• **Task requirements**
For this exercise, return exactly the lines of the material below that begin at the one with "Office 2016 Pro" and stop after the one with "حسم (15, 2303)".
++++ Source data
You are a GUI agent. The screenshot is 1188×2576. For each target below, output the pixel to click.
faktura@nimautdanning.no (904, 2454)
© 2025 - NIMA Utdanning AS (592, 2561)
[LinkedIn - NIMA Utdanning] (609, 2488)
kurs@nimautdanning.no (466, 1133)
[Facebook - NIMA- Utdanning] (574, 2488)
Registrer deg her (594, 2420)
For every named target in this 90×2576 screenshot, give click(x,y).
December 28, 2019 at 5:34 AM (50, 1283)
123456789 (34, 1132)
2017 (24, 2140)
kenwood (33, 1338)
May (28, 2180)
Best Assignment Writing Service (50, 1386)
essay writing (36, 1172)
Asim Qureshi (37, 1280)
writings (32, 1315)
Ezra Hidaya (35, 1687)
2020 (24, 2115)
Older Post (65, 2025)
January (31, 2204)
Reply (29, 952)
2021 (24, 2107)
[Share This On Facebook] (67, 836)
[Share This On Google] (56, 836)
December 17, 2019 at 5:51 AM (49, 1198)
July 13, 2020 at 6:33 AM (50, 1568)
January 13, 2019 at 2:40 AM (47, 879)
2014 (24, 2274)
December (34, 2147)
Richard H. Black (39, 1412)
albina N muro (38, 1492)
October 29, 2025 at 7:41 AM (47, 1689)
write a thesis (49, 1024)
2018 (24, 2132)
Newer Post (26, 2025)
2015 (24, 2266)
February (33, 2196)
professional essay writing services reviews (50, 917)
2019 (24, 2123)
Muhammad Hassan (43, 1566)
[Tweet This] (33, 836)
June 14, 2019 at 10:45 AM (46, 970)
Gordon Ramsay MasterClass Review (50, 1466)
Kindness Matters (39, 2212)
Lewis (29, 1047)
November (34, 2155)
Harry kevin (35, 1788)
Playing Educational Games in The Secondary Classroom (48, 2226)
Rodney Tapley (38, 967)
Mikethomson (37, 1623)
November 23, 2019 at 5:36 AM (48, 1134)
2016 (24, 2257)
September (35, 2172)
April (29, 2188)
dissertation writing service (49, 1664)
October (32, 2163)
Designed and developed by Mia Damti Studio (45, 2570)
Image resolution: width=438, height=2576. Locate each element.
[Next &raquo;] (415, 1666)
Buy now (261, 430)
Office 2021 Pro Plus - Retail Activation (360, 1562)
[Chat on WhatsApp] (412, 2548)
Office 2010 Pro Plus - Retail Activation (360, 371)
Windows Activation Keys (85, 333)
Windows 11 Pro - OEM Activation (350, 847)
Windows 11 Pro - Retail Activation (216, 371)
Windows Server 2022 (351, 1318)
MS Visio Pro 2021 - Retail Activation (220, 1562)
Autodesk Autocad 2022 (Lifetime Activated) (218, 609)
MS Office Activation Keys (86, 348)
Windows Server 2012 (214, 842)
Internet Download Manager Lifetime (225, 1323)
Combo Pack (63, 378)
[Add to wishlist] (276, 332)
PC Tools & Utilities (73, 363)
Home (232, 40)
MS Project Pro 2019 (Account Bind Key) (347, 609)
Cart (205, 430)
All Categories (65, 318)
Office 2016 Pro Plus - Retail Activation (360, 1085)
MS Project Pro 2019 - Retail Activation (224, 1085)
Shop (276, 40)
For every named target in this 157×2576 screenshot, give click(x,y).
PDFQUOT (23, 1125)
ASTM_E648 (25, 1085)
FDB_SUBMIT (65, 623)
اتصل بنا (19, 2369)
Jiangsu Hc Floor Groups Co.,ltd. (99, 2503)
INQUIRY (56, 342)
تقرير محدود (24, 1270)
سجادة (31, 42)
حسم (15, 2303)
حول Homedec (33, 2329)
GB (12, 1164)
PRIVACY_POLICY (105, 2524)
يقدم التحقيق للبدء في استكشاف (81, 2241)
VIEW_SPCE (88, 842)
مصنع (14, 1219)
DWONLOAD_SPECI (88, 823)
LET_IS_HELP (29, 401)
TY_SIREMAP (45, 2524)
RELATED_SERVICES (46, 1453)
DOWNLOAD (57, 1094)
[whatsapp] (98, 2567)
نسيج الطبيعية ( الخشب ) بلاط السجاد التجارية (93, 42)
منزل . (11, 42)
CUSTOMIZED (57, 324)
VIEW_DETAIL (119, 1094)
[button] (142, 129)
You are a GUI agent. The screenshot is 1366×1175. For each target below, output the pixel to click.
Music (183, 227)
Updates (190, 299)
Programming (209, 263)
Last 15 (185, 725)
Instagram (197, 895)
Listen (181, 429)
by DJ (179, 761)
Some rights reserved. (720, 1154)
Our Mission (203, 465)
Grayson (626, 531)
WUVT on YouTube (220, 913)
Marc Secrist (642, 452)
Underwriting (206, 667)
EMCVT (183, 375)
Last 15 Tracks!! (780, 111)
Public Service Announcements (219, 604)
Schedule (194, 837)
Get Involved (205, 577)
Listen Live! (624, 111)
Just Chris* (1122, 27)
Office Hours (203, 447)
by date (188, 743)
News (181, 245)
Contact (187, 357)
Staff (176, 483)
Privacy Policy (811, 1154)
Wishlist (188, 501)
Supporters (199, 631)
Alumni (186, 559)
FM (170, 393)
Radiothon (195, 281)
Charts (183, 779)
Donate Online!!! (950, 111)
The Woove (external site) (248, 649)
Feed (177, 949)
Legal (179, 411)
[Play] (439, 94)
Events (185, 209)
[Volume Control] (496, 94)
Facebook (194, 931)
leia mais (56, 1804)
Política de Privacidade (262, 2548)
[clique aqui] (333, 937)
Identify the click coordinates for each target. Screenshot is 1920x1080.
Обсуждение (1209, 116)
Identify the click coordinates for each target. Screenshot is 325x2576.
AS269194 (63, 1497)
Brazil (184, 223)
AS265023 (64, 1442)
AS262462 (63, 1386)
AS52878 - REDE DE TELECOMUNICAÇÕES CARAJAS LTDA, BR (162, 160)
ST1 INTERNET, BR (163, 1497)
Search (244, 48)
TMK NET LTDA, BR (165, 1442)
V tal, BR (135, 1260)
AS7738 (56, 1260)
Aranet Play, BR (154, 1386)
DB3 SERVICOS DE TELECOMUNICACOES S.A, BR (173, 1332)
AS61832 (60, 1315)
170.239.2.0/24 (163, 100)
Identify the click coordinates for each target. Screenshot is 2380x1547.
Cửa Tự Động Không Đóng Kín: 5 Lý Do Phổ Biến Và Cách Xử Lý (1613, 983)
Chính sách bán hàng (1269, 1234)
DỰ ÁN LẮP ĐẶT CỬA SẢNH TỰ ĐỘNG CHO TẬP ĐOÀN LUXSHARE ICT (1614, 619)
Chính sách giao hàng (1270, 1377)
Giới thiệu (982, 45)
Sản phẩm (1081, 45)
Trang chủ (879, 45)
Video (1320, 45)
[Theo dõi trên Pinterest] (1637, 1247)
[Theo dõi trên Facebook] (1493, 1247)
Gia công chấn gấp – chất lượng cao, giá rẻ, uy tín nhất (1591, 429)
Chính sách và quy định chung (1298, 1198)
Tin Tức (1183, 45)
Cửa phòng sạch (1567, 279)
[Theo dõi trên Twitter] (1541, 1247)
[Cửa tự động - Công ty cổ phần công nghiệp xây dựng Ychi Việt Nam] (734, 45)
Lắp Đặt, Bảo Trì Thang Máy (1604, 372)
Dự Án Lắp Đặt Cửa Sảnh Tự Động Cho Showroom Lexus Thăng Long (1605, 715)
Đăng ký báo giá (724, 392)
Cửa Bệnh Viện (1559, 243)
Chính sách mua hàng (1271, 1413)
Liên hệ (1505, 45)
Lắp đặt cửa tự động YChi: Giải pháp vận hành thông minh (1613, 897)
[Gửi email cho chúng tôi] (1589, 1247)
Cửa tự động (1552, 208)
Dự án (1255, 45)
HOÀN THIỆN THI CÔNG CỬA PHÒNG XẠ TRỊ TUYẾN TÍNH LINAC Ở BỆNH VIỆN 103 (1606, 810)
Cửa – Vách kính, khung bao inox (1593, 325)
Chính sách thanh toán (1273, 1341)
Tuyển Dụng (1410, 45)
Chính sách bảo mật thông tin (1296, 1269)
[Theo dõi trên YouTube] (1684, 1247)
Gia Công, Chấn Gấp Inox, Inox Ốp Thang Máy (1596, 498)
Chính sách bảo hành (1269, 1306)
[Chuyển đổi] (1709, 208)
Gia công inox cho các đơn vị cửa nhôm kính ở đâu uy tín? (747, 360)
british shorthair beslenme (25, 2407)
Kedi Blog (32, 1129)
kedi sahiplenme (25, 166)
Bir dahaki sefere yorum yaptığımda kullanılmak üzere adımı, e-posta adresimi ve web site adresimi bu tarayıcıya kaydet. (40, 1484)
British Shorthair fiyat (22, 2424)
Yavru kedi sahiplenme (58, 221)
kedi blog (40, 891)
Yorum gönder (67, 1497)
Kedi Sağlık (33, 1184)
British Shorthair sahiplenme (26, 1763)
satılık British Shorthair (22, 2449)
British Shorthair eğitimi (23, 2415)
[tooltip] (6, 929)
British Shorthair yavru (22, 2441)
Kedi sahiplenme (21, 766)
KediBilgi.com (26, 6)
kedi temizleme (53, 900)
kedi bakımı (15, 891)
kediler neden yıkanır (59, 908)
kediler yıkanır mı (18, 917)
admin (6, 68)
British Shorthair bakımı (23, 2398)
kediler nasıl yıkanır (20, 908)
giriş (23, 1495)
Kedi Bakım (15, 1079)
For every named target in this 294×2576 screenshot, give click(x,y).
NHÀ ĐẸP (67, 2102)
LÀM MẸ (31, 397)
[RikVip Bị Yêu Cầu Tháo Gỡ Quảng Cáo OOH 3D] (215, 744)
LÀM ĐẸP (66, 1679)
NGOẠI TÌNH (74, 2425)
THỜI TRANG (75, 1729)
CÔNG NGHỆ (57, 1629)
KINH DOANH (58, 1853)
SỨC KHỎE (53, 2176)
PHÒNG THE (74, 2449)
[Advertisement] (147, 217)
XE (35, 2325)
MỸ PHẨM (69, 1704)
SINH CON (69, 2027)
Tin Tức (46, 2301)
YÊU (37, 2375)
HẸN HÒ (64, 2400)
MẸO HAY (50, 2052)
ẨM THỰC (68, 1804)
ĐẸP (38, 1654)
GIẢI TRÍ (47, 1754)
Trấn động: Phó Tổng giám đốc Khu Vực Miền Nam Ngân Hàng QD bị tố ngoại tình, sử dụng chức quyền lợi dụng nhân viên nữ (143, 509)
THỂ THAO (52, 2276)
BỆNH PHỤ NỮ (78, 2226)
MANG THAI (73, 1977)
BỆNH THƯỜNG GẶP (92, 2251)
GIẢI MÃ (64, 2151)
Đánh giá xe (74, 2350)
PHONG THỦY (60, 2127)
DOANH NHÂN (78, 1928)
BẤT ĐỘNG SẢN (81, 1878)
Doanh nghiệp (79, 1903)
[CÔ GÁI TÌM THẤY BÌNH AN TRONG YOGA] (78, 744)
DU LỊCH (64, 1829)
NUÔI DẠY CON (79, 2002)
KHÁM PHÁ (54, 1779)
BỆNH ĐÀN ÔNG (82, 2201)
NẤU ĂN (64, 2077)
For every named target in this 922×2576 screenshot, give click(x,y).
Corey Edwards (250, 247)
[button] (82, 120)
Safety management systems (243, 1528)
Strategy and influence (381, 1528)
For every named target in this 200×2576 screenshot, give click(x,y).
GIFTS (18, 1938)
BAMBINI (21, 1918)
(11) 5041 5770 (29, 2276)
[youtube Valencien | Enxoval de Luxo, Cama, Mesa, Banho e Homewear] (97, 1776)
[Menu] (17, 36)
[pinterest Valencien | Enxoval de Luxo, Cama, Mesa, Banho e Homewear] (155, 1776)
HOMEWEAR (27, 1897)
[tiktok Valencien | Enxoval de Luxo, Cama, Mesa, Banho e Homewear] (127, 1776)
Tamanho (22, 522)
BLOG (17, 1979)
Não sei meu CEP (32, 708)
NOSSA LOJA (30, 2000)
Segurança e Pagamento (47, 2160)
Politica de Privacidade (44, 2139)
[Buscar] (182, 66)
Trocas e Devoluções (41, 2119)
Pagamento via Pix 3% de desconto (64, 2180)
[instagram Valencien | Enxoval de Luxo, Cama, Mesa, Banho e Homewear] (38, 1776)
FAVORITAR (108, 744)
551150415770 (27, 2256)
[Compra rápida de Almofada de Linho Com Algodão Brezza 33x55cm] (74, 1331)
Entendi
++++++++
• **Answer box**
Office 2016 Pro Plus - Retail Activation (360, 1085)
MS Project Pro 2019 - Retail Activation (224, 1085)
Shop (276, 40)
For every named target in this 157×2576 screenshot, give click(x,y).
PDFQUOT (23, 1125)
ASTM_E648 (25, 1085)
FDB_SUBMIT (65, 623)
اتصل بنا (19, 2369)
Jiangsu Hc Floor Groups Co.,ltd. (99, 2503)
INQUIRY (56, 342)
تقرير محدود (24, 1270)
سجادة (31, 42)
حسم (15, 2303)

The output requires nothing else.